AIM OF THE EXERCISE = Reproduce the rows verbatim, starting with the first row and continuing through the line that contains "click(x=676, y=501)", with both ends included. Omit the pictures from your reply.

EXERCISE DATA =
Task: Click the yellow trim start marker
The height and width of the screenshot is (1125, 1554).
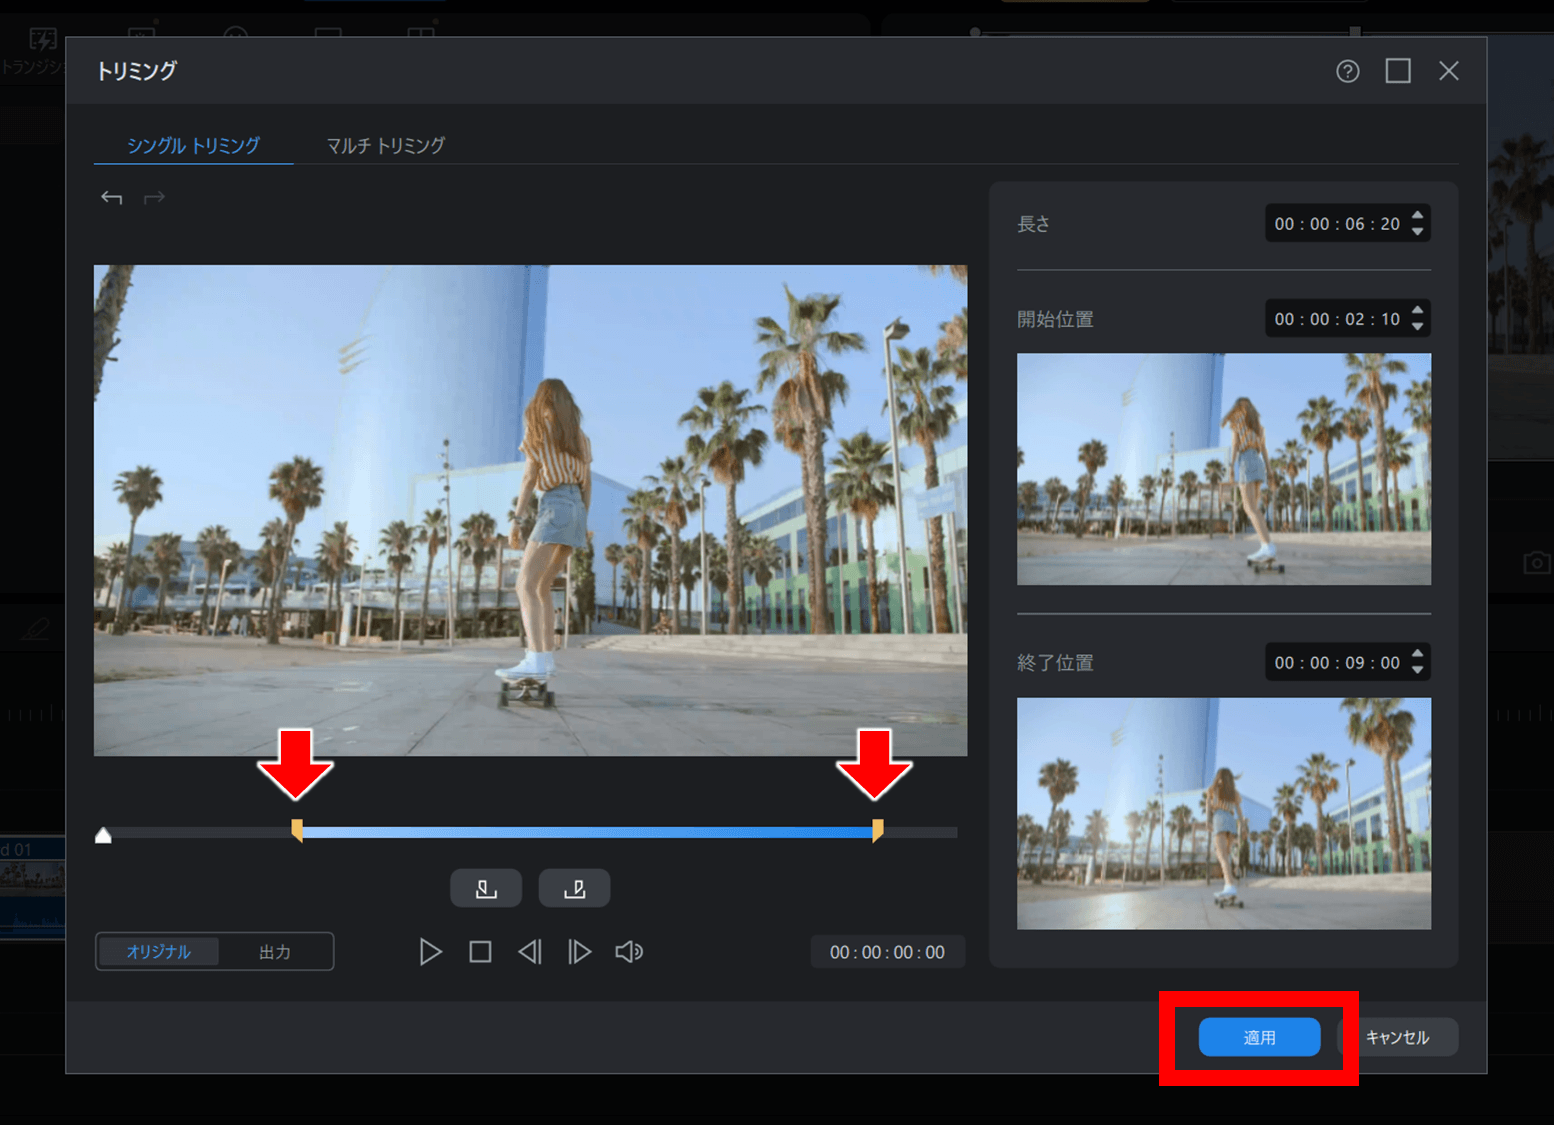Action: pyautogui.click(x=297, y=830)
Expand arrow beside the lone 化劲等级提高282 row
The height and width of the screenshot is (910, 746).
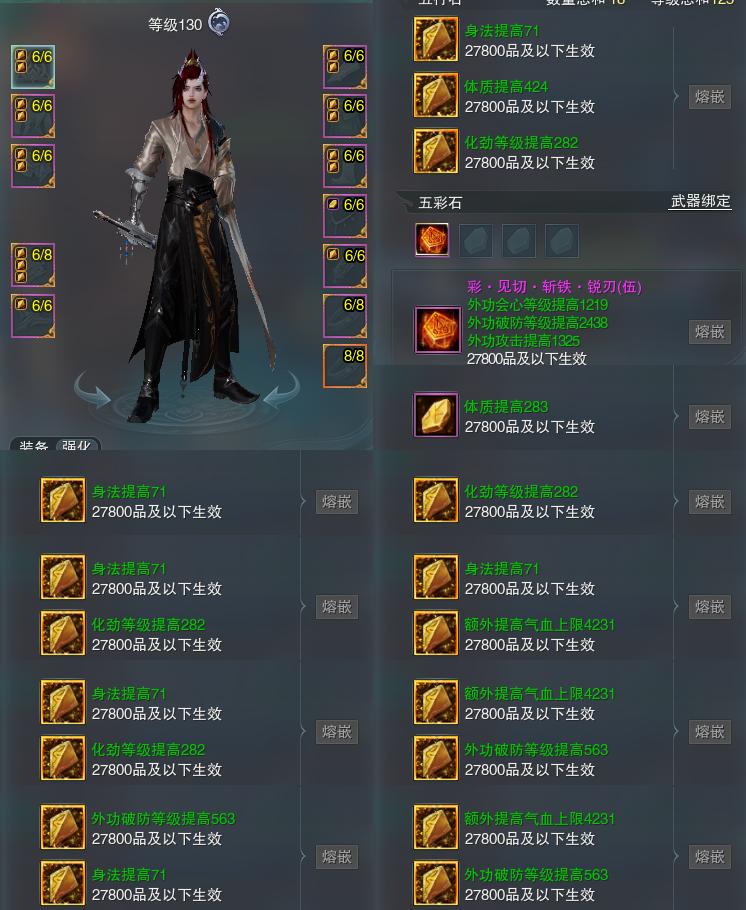click(x=676, y=501)
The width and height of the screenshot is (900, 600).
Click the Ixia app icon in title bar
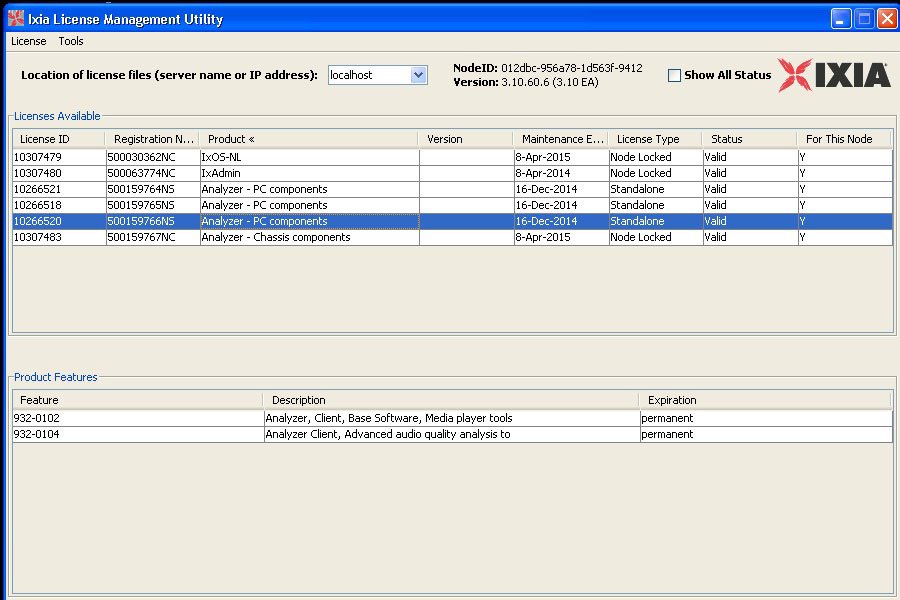pyautogui.click(x=15, y=19)
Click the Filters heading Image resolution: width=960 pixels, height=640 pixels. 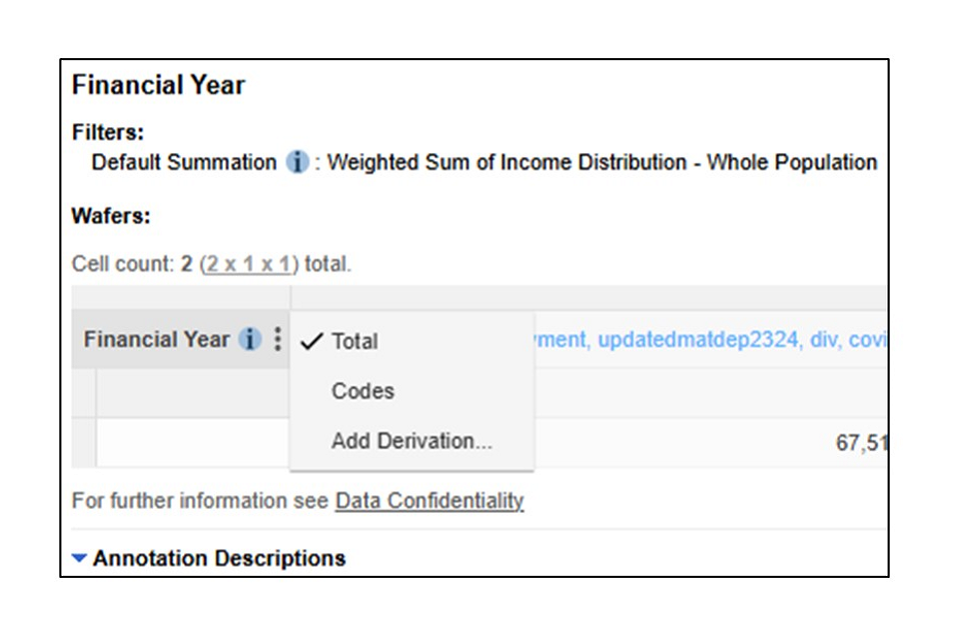coord(108,132)
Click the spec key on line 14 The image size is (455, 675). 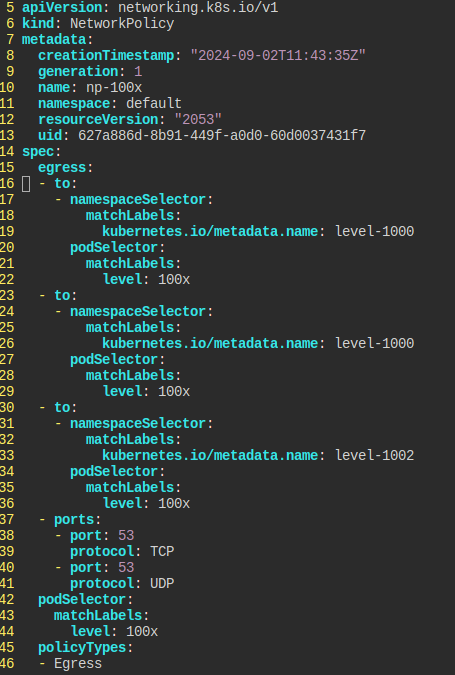coord(38,152)
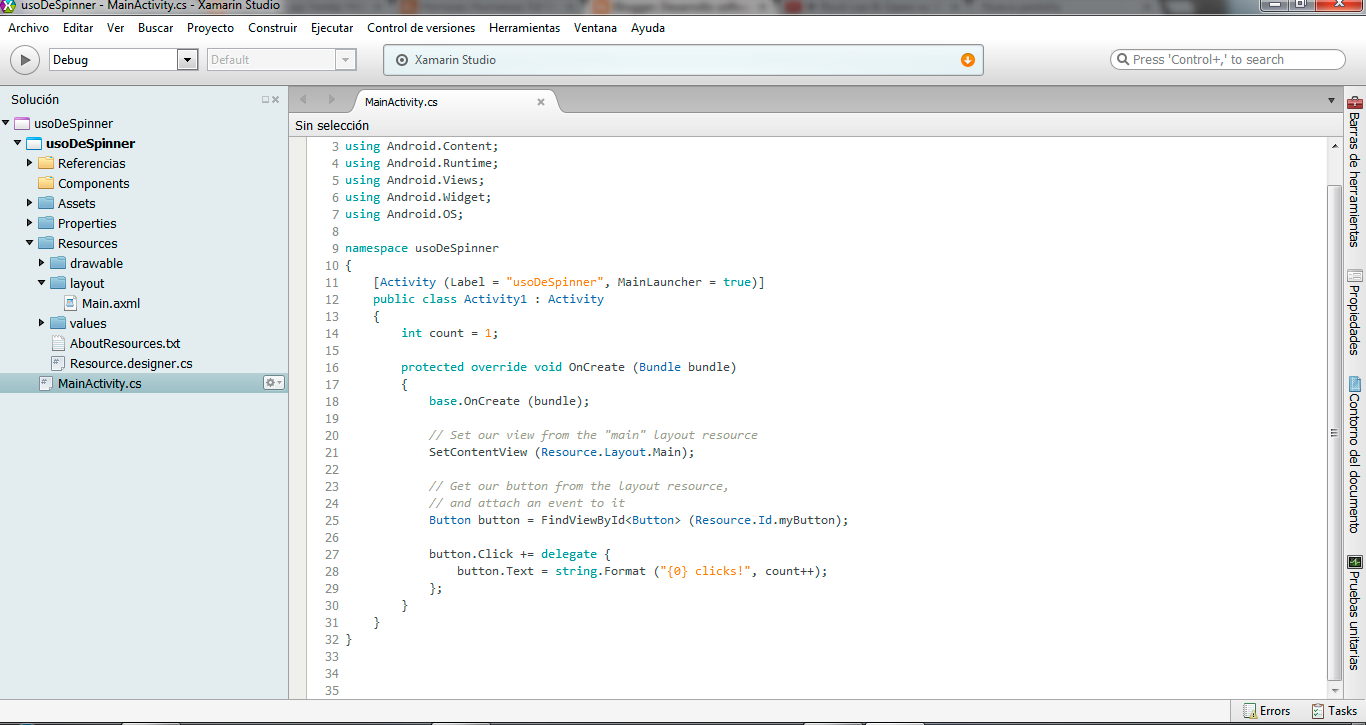
Task: Open the Errors pad
Action: point(1266,710)
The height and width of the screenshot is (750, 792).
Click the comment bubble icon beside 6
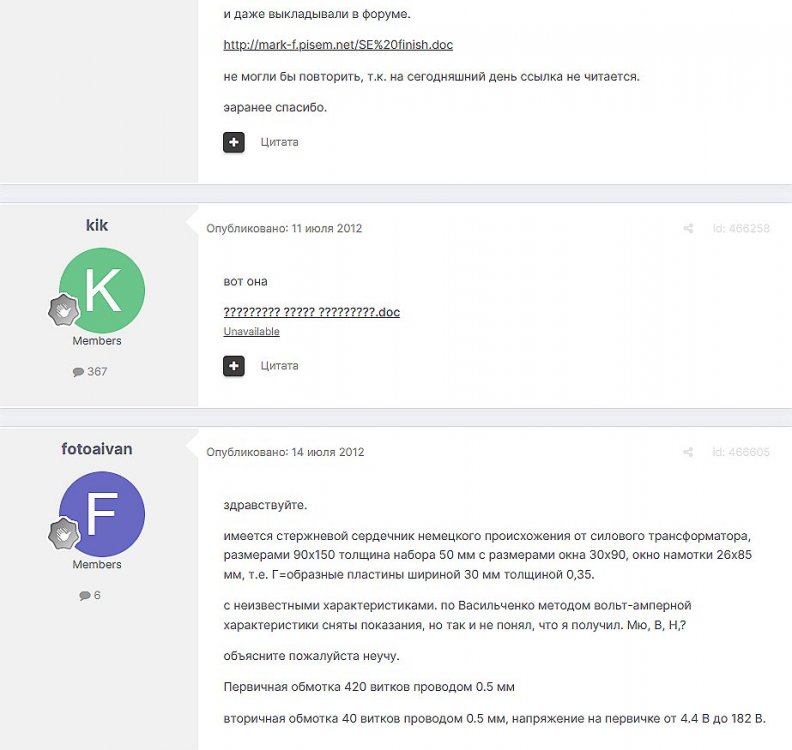[85, 596]
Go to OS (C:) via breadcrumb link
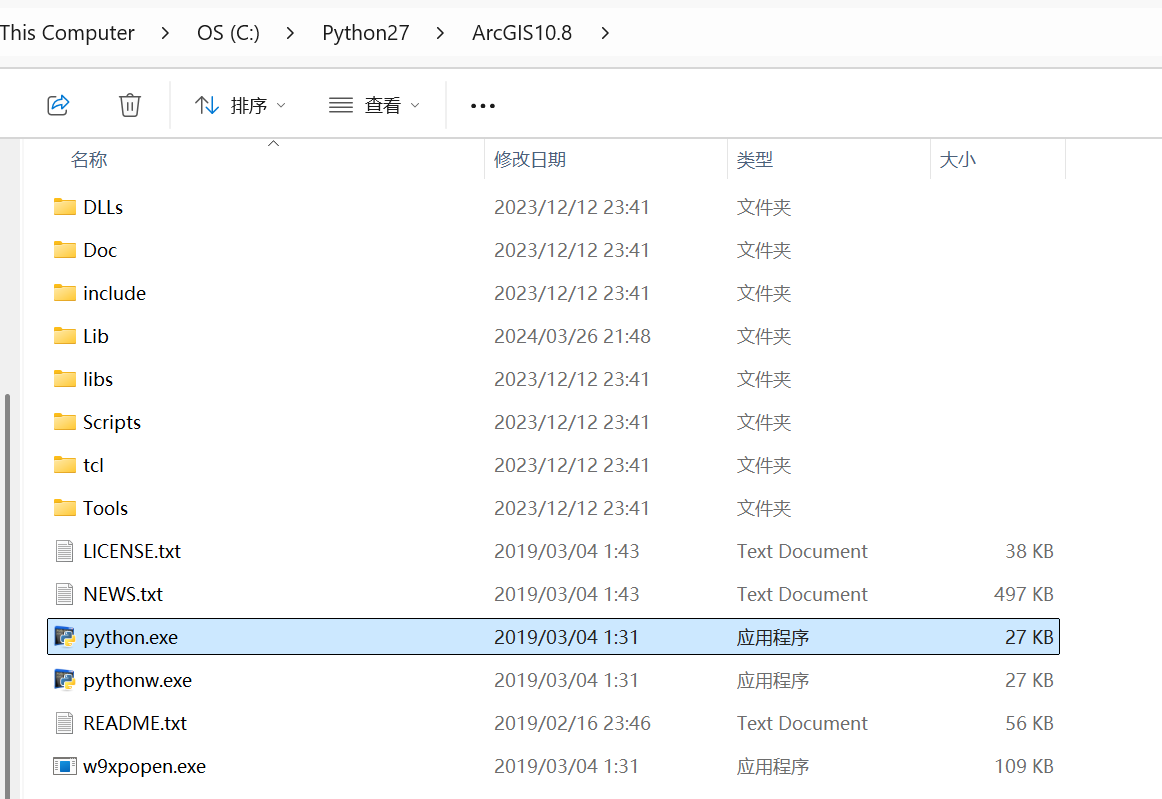The height and width of the screenshot is (799, 1162). pyautogui.click(x=228, y=32)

TASK RESULT =
Task: Click the yellow trim start marker
The height and width of the screenshot is (1125, 1554).
Action: pyautogui.click(x=297, y=830)
Expand arrow beside the lone 化劲等级提高282 row
The height and width of the screenshot is (910, 746).
click(x=676, y=501)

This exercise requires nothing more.